Se penso al Primo Maggio mi viene inevitabilmente in testa una citazione da Lo Stato Sociale, una delle poche band capaci di dire davvero qualcosa di interessante nel panorama musicale “indie” italiano odierno: Il Lavoro debilita l’uomo. Contenuta all’interno di “Cromosomi“, un pezzo che in modo ironico e disilluso passa in rassegna lo stato mentale di un lavoratore medio in Italia nell’epoca della crisi, è secondo me una massima capace di riassumere cosa rischia di diventare, se già non lo è, il lavoro ai tempi nostri
Il concetto di lavoro per gli esseri umani è nato indubbiamente come strumento di sopravvivenza, ma con l’evoluzione storica e coi miglioramenti delle condizioni oggettive di vita esso avrebbe potuto iniziare ad assumere un valore diverso: in un’epoca di modernità e progresso vero non si dovrebbe più lavorare per sopravvivere, considerando l’attività lavorativa come mero sacrificio, ma si dovrebbe lavorare per realizzarsi ed essere felici, utilizzando così il lavoro per completare un percorso di crescita che è non solo un diritto, ma è anche un dovere dell’essere umano
Questo concetto, con la crisi odierna, è totalmente scomparso e siamo nuovamente obbligati (salvo rari casi fortunati, nei quali tendo a inserirmi poichè ho il privilegio di fare un lavoro che mi piace) a lavorare per sopravvivere, lasciando da parte ogni altra velleità, costretti ad accontentarci, a prendere quel che c’è, ad accettare tutte le condizioni, di fronte al ricatto che senza lavoro non si mangia e che ci sono migliaia e migliaia di persone che il lavoro non ce l’hanno, lo cercano e sarebbero disposte a tutto pur di averlo.
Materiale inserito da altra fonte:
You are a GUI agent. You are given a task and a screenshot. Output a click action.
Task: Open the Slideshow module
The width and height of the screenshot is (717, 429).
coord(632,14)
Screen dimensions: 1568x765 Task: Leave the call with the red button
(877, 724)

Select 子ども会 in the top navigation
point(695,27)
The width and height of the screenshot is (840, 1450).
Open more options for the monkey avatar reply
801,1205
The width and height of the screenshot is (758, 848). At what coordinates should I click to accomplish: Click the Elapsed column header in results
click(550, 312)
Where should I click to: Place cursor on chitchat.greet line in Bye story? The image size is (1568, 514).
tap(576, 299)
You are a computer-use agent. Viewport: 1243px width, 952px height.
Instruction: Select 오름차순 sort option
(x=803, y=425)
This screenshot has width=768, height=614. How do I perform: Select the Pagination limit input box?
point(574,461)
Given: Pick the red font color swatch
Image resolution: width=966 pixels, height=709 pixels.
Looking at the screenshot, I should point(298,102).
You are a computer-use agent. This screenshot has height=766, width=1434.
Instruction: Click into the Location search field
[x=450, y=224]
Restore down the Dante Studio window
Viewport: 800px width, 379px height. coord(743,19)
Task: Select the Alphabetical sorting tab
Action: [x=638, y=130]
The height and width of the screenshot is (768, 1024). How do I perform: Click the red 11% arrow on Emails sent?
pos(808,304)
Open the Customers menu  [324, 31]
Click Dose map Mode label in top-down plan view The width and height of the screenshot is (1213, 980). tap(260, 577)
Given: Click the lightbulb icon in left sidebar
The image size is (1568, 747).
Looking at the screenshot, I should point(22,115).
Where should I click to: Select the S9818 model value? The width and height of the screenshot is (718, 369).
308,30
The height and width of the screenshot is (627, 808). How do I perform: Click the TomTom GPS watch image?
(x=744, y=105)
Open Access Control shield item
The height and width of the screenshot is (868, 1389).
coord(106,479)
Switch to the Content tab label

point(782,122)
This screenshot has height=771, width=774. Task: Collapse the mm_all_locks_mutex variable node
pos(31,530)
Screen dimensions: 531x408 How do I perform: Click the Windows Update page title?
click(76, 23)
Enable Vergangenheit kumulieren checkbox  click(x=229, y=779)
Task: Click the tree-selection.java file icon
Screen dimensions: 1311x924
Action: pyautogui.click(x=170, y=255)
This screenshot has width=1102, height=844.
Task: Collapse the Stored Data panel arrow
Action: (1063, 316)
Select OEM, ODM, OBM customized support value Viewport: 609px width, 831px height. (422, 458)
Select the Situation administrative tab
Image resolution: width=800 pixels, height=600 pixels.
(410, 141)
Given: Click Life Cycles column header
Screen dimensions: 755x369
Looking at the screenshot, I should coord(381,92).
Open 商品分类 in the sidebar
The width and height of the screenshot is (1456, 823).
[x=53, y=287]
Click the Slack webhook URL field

In questo scenario per tantissimi, giovani e meno giovani, il lavoro avvinghia le vite e non riesce comunque a dare pace ad esse: si tramuta così da strumento per realizzare i sogni a un quasi incubo
E’ su questo che vorrei si riflettesse oggi: che ci ricordassimo che è possibile anche qualcosa di diverso e quel qualcosa di diverso deve rimanere un’aspirazione viva, anche nei momenti di crisi.